● EXERCISE REQUIREMENTS
Using the listing below, set down exactly the lines starting at the line that contains "[検索バーを開く] (378, 158)" and ending at the line that contains "Member Login (1674, 16)", both included, and no others.

● DATA SUPPLIED
────────────────────────────────────────
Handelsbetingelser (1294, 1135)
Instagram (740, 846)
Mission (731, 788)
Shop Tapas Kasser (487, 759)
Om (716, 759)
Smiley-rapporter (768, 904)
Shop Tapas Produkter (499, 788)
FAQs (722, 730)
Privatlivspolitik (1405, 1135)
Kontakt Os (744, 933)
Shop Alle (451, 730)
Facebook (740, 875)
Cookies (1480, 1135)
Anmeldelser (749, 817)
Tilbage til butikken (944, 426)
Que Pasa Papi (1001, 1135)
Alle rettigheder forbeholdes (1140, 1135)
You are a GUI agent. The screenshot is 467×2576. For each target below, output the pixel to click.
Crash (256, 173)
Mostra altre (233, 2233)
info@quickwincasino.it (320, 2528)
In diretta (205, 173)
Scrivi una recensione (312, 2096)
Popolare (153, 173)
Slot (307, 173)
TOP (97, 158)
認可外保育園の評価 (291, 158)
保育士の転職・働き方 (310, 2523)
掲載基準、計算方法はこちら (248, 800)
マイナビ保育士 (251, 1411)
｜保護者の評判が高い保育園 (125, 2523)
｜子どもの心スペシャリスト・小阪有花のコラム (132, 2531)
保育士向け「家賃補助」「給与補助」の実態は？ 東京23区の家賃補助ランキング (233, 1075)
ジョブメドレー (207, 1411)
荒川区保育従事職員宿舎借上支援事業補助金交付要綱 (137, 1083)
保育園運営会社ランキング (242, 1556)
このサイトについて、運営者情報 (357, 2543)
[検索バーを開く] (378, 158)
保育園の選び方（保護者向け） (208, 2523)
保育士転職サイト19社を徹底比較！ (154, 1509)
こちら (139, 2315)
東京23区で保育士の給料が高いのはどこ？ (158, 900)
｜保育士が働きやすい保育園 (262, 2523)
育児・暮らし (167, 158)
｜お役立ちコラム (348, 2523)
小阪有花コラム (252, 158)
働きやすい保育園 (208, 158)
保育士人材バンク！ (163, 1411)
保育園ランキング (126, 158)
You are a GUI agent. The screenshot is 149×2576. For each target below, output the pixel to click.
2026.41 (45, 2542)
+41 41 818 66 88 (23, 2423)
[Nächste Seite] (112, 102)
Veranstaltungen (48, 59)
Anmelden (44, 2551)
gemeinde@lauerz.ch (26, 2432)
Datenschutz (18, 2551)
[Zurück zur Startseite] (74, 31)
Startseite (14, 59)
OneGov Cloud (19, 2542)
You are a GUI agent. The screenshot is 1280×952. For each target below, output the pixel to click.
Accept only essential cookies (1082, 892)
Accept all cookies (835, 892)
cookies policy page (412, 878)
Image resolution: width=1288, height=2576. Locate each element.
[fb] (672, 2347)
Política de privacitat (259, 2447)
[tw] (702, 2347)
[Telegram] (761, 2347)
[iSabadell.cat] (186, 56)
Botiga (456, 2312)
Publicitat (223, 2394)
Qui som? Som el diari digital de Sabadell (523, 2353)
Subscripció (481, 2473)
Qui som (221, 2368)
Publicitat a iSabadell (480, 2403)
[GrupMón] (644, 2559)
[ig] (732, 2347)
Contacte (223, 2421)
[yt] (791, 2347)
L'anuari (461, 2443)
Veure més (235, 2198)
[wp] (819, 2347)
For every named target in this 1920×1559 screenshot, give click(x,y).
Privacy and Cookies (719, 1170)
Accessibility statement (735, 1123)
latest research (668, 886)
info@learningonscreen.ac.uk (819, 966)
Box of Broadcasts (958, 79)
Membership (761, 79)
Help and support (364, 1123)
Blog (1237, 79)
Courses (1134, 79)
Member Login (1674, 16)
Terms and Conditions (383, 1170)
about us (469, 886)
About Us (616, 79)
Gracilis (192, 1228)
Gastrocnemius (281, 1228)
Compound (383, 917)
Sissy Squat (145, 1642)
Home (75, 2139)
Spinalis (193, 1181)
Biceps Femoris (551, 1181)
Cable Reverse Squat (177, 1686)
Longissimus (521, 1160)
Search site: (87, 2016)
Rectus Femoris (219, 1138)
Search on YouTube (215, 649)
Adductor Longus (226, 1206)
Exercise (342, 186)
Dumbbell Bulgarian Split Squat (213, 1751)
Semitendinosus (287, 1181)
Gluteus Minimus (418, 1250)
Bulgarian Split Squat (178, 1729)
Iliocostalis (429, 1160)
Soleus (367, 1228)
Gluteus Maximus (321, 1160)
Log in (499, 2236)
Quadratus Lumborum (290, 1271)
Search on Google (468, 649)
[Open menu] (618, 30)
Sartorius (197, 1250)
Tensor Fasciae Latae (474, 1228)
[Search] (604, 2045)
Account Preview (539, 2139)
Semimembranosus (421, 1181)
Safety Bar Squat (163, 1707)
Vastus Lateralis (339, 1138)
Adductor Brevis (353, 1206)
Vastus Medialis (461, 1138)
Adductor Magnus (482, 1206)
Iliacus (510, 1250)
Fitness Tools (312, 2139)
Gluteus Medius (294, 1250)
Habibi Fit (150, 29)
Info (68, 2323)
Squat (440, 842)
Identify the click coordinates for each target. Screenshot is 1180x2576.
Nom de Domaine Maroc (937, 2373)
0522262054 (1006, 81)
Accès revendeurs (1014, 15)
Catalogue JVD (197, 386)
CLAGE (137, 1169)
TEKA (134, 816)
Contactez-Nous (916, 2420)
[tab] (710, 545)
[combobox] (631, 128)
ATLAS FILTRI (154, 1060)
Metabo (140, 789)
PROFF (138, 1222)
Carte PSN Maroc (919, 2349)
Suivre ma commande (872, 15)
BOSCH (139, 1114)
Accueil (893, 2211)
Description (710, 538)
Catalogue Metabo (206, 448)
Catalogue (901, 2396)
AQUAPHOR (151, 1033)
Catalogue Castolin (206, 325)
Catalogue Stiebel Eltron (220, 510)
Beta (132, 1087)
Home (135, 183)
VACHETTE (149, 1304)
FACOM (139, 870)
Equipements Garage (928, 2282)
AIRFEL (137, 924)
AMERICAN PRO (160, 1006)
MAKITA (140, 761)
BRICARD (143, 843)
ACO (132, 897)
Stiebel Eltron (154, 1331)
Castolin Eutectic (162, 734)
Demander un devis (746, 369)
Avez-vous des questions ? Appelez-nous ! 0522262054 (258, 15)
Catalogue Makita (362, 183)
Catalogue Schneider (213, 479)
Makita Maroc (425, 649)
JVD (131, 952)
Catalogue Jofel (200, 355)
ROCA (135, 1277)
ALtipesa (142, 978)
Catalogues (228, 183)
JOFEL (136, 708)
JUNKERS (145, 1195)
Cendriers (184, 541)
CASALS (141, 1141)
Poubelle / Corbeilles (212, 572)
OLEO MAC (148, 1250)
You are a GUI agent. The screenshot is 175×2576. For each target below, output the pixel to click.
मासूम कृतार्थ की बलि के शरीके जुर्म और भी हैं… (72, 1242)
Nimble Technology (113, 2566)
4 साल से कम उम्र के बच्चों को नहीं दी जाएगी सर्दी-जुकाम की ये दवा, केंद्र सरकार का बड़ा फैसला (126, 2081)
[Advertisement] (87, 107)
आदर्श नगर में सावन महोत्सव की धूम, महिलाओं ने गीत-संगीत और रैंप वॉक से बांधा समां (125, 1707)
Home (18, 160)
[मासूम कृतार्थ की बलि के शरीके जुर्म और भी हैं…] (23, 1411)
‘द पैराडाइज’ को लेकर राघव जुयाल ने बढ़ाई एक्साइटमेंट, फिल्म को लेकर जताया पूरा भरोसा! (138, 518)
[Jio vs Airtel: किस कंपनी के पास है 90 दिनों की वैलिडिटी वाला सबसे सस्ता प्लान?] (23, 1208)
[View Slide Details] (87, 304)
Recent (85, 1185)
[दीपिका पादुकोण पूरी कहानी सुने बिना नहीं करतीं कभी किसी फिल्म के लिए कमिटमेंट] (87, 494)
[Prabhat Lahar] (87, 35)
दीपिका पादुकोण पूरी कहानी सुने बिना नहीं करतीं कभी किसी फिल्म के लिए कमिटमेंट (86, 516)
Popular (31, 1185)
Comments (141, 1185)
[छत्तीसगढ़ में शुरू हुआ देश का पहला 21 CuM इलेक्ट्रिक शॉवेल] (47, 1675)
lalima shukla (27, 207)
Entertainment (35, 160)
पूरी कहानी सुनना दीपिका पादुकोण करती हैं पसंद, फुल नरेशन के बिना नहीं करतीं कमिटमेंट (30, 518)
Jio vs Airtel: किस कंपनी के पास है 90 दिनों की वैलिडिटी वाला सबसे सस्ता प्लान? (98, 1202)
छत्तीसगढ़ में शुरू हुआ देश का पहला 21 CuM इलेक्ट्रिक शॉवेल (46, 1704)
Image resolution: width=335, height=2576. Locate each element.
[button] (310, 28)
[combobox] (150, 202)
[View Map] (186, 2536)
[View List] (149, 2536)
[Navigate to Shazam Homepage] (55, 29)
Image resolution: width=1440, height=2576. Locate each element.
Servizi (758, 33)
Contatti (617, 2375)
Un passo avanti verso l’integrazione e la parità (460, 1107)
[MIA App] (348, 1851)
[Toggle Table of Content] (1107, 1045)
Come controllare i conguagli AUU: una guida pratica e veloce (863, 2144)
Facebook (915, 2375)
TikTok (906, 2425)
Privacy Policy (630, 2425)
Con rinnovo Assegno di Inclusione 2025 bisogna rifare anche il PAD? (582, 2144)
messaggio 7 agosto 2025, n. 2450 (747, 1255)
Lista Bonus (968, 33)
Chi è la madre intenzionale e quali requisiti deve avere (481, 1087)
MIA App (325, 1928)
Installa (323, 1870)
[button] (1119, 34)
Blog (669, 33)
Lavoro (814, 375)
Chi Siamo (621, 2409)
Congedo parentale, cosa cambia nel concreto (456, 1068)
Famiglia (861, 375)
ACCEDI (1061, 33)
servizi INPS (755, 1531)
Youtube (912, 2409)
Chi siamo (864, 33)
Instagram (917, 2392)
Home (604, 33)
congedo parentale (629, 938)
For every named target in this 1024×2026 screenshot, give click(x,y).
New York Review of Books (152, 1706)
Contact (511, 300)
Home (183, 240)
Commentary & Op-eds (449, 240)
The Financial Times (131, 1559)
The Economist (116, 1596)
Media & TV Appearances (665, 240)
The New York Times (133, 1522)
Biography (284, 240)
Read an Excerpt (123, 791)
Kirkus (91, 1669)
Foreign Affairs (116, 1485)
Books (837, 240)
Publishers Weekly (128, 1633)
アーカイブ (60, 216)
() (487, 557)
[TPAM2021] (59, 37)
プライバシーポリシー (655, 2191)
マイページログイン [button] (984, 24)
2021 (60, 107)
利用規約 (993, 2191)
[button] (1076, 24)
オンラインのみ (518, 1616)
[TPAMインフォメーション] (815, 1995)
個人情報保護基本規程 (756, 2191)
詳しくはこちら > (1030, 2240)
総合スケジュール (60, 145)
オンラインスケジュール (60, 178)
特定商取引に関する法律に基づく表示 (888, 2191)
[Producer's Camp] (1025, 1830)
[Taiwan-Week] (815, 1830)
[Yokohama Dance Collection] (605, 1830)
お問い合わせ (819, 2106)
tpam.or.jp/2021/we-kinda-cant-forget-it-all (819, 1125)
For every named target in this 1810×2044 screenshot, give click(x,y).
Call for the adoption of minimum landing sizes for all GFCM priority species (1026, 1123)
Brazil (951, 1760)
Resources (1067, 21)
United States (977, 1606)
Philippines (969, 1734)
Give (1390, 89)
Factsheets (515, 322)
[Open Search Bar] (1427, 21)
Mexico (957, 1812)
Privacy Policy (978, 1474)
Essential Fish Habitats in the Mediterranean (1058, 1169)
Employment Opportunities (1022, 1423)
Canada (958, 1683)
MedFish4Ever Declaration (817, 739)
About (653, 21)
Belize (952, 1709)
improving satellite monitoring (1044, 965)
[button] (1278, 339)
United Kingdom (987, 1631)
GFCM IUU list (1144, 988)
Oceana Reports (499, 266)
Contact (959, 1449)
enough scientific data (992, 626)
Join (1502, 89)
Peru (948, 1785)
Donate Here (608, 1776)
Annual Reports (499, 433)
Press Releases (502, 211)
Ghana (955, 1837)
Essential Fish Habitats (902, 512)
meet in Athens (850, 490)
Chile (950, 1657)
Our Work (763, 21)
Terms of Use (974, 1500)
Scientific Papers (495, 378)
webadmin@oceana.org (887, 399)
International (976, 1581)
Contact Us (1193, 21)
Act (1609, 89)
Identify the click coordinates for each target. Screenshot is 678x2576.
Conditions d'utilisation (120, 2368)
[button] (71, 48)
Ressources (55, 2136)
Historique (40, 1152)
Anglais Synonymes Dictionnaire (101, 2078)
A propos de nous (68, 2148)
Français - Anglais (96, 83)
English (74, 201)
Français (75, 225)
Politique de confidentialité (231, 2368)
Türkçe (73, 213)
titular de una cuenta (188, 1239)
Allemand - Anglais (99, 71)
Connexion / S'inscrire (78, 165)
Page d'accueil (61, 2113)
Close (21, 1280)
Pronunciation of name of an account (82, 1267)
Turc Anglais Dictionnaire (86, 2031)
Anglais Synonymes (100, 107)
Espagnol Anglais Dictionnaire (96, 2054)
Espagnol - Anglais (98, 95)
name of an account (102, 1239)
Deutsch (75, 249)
────────────────────────────────────────
● RESULT OF THIS TASK
[検索バーを開く] (378, 158)
保育園の選び方（保護者向け） (208, 2523)
保育士転職サイト19社を徹底比較！ (154, 1509)
こちら (139, 2315)
東京23区で保育士の給料が高いのはどこ？ (158, 900)
｜保育士が働きやすい保育園 (262, 2523)
育児・暮らし (167, 158)
｜お役立ちコラム (348, 2523)
小阪有花コラム (252, 158)
働きやすい保育園 (208, 158)
保育士人材バンク！ (163, 1411)
保育園ランキング (126, 158)
You are a GUI agent. The screenshot is 149×2576. For each target below, output the pixel to click.
2026.41 (45, 2542)
+41 41 818 66 88 (23, 2423)
[Nächste Seite] (112, 102)
Veranstaltungen (48, 59)
Anmelden (44, 2551)
gemeinde@lauerz.ch (26, 2432)
Datenschutz (18, 2551)
[Zurück zur Startseite] (74, 31)
Startseite (14, 59)
OneGov Cloud (19, 2542)
You are a GUI agent. The screenshot is 1280×952. For each target below, output the pixel to click.
Accept only essential cookies (1082, 892)
Accept all cookies (835, 892)
cookies policy page (412, 878)
Image resolution: width=1288, height=2576. Locate each element.
[fb] (672, 2347)
Política de privacitat (259, 2447)
[tw] (702, 2347)
[Telegram] (761, 2347)
[iSabadell.cat] (186, 56)
Botiga (456, 2312)
Publicitat (223, 2394)
Qui som? Som el diari digital de Sabadell (523, 2353)
Subscripció (481, 2473)
Qui som (221, 2368)
Publicitat a iSabadell (480, 2403)
[GrupMón] (644, 2559)
[ig] (732, 2347)
Contacte (223, 2421)
[yt] (791, 2347)
L'anuari (461, 2443)
Veure més (235, 2198)
[wp] (819, 2347)
For every named target in this 1920×1559 screenshot, give click(x,y).
Privacy and Cookies (719, 1170)
Accessibility statement (735, 1123)
latest research (668, 886)
info@learningonscreen.ac.uk (819, 966)
Box of Broadcasts (958, 79)
Membership (761, 79)
Help and support (364, 1123)
Blog (1237, 79)
Courses (1134, 79)
Member Login (1674, 16)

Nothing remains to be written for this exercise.